Mi primo Gabriel se casó este fin de semana por tercera vez, con la misma encantadora señorita. No me pregunten por qué, pero nunca he visto a un novio que se cambiase de ropa más veces que la novia. Cada vez que me topaba con él, tenía una indumentaria distinta –y no, no es influenciador–. Ante tal acontecimiento, y dispuesto a montársela por el resto de los días, quise documentar la extravagancia con mi celular.
Fui a mi mesa, lo agarré y, oh sorpresa, celular sin pila. ¡Entré en crisis! Hoy, quedarse sin pila es como si se le congelara a uno la mitad del cerebro. Se torna uno en un inútil. Busqué desesperadamente entre familiares, organizadores y asistentes a ver si alguien tenía un cargador. ¡Diantres!, ¿quién no trae un cargador a un matrimonio? Así las cosas, eran las 7 de la noche y me aguardaban al menos seis horas desconectado.
No estoy tratando de ser chistoso. La ansiedad que acabo de describirles es el resultado de una adicción, adicción al celular, a las redes sociales, un mal de esta época frente al que no estamos haciendo nada. Hemos normalizado nuestro comportamiento social con una pantalla, y en el entretanto se nos están desvaneciendo, sin poder recuperarlos, momentos muy importantes de la vida, como el compartir de verdad con nuestras familias, con los primos, tíos, hermanos y papás.
Quizás el sábado haya sido el día en el que debía quedarme sin pila, porque lo que me sucedió después fue maravilloso. Ojalá no se hubiera dado por una desconexión forzada, pero procedo a relatarles mi experiencia porque a la sociedad, a la mente y al corazón nos vendría bien reencontrarnos con los nuestros, sin un celular, tableta o computador de por medio.

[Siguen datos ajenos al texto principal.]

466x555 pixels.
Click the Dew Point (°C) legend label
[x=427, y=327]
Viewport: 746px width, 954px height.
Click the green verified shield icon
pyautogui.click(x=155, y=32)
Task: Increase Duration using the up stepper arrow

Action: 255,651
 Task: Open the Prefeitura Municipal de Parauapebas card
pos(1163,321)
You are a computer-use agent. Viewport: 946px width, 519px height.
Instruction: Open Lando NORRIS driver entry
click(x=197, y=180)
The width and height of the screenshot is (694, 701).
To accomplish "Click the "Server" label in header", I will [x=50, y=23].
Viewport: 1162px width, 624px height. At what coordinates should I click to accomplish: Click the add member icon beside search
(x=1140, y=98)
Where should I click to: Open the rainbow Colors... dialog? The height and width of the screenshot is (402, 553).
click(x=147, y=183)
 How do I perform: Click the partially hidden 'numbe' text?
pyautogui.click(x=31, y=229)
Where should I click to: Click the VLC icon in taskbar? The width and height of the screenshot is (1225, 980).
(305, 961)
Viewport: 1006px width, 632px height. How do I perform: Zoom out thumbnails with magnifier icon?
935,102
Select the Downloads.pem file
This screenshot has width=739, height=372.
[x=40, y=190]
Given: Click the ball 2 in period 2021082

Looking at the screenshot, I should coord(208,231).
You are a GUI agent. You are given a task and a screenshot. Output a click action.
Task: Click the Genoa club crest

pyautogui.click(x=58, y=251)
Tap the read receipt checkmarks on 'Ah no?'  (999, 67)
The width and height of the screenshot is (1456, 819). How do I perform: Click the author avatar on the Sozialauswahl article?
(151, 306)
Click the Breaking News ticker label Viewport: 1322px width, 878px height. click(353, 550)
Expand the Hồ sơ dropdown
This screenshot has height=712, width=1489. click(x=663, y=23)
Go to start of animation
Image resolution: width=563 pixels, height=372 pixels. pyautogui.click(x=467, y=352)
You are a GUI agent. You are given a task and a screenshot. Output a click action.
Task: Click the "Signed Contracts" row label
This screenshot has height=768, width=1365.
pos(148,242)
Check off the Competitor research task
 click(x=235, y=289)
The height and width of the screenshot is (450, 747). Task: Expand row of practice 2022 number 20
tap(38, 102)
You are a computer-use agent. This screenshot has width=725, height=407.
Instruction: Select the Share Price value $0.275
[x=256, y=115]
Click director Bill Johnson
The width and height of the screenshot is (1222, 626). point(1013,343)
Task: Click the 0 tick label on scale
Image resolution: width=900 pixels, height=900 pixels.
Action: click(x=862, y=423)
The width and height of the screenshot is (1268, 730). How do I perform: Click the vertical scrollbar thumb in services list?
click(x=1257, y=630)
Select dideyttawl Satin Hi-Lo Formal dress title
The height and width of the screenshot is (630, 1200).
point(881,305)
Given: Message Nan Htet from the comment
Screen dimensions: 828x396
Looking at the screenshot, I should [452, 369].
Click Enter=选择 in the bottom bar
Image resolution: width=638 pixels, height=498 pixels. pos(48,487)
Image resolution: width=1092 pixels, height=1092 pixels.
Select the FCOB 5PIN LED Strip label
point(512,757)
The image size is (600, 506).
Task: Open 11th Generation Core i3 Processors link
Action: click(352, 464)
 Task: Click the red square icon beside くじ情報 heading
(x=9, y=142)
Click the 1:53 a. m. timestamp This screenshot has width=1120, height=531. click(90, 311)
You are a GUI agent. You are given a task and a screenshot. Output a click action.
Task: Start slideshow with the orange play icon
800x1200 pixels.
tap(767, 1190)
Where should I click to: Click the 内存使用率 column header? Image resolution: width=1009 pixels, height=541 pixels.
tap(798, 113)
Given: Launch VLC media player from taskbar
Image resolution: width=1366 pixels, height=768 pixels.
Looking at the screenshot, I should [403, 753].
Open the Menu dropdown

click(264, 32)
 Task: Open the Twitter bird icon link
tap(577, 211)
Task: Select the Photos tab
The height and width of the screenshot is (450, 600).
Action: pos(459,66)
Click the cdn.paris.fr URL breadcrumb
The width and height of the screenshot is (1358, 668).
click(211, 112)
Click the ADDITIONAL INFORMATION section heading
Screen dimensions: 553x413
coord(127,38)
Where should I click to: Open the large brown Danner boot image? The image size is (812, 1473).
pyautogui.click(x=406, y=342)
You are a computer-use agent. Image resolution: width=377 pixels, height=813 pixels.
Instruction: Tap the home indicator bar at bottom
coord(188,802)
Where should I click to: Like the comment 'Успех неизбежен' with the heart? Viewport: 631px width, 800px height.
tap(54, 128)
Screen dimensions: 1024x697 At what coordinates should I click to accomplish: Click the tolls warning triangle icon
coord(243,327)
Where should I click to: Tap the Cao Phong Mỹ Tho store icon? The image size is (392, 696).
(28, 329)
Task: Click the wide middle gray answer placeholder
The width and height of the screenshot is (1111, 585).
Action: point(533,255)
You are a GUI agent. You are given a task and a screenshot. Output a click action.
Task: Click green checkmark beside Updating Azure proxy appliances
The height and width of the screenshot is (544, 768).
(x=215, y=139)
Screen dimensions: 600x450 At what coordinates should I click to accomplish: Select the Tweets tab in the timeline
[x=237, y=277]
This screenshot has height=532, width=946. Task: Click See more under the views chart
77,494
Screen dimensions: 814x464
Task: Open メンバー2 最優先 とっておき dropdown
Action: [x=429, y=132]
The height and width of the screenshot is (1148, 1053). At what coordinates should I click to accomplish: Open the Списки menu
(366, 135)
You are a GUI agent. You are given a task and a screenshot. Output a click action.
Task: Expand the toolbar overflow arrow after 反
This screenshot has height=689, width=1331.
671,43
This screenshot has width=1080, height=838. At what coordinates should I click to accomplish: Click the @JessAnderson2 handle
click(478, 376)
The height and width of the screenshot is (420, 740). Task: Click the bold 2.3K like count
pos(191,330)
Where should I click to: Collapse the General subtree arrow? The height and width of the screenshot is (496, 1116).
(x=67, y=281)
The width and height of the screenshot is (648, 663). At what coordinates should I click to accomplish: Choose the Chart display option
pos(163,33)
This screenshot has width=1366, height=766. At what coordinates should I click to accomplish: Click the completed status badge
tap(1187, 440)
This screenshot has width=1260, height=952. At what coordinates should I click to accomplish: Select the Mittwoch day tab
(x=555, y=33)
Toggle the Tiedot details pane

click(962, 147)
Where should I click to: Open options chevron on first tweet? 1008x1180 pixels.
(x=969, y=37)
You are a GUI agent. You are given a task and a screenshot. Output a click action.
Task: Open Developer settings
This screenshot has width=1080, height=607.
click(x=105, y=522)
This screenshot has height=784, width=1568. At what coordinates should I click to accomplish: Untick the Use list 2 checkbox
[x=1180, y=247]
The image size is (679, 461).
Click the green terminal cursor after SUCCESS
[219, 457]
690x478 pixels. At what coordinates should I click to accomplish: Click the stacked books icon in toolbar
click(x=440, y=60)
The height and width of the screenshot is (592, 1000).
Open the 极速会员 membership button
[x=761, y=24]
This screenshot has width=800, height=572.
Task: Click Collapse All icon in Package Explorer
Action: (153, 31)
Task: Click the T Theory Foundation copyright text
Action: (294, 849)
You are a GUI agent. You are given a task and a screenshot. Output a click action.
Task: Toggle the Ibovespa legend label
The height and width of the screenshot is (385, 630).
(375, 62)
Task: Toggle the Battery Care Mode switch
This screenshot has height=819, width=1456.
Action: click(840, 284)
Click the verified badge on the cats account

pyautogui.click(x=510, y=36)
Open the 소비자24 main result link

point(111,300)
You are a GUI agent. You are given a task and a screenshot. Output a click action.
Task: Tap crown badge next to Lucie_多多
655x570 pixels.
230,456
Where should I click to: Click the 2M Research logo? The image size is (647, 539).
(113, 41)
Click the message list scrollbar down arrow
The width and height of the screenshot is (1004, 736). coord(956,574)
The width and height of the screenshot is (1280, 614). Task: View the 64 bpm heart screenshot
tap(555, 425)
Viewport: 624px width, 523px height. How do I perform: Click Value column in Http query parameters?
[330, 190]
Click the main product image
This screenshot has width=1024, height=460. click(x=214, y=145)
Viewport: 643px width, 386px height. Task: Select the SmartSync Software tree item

Cuando interioricé que no habría celular, lo metí al bolsillo y me senté en la mesa de mi viejo, donde estaban mis tíos y desfilaban, entre una y otra canción, mis primos. Me serví un whisky con hielo, y mucha agua. Y ahí empezó la magia –no, no me metí hongos ni nada similar. Solo whisky–.
Mi viejo estaba feliz y radiante, junto a su esposa, Luisa, a quien hace rato no veía reírse tanto, aunque a ella le tocó estar más pendiente de mi hermano menor –15 años– que andaba de coqueto bailando como un trompo. Frente a mí estaba Roberto, quien con su imperecedero ojo periodístico observaba todo lo que sucedía a su alrededor, como si estuviera buscando historias para guardar en su privilegiada memoria, siempre con una carcajada, comentario a punto y, claro, al lado del ventilador. Mi tía Juana, una matriarca como de novela de García Lorca, quien no soporta el reguetón, nos tomaba fotos para el chat familiar.
Mi tía Adriana no paró de bailar. Baila hasta el silencio. José Luis Perales, Bad Bunny, ‘techno’, Juan Luis Guerra, Mozart, todo amerita bailar para ella. ¿No te quieres sentar un momentico?, le pregunté. Minutos después de eso, su esposo, Patricio, siempre un lord, como ese actor que nunca se despeina, estaba saltando por la pista. No estoy exagerando, saltando. Tanto así que mi primo Alejandro, el hijo de ellos, parecía el papá.
Mi tío Hernando, junto a su esposa, María Elvira, una pareja eterna, que siempre da la sensación de que se conoció ayer, se la pasó haciendo estiramientos, parado, con una silla. ¿Y a este qué le pasa? Luego me contaron que lo habían operado de la rodilla recientemente. Mi tío Pacho, el padre del novio, cariñoso y entrañable como pocos, tuvo unas palabras muy amplias y sabias para los novios en su discurso. “Go Chiefs!”, dijo.
Por primera vez en muchísimos años vi de verdad a mi familia paterna. Envejecemos, y cuando menos nos demos cuenta, ya no estaremos aquí. La noche del sábado ya no me la quita nadie. Ahí quedará, guardada como un hermoso y valioso recuerdo que ninguna experiencia tecnológica me podrá brindar. Ni con inteligencia artificial. Go Chiefs!